DOCUMENT EXTRACT:
Wilson's experience with Spain should serve him well in Canada.
Field hockey is down the sports' pecking order in both countries and funding is hard to come by. But there is a pool of talented, committed women willing to do what it takes.
"Football is king and basketball is the prince," Wilson said of sport in Spain. "Beyond that everyone really shares out the rest of the support from people."
The 14th-ranked Canadian women have had to make sacrifices in recent years. Having lost their Own The Podium funding, they turned to family, friends and supporters to fund their Tokyo Olympic qualifying journey.
On then-coach Giles Bonnet's suggestion, the women moved to Belgium in September 2018 to join club teams. It gave them access to elite coaches and trainers while allowing the Amsterdam-based Bonnet to work with them regularly.

WHAT THE EXERCISE ASKS:
Reproduce the field hockey passage above word for word, starting at "The 14th-ranked Canadian" and ending at "with them regularly.".

RECORDS SHOWN:
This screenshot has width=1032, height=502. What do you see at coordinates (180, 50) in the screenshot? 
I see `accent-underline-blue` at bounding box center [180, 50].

---

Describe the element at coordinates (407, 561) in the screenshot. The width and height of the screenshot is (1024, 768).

==

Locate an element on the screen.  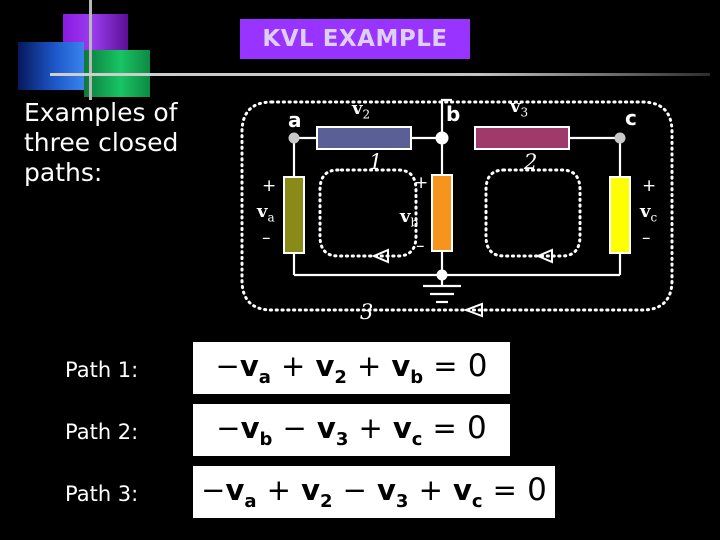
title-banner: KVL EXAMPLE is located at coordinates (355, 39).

WRITTEN SOLUTION:
The 14th-ranked Canadian women have had to make sacrifices in recent years. Having lost their Own The Podium funding, they turned to family, friends and supporters to fund their Tokyo Olympic qualifying journey.
On then-coach Giles Bonnet's suggestion, the women moved to Belgium in September 2018 to join club teams. It gave them access to elite coaches and trainers while allowing the Amsterdam-based Bonnet to work with them regularly.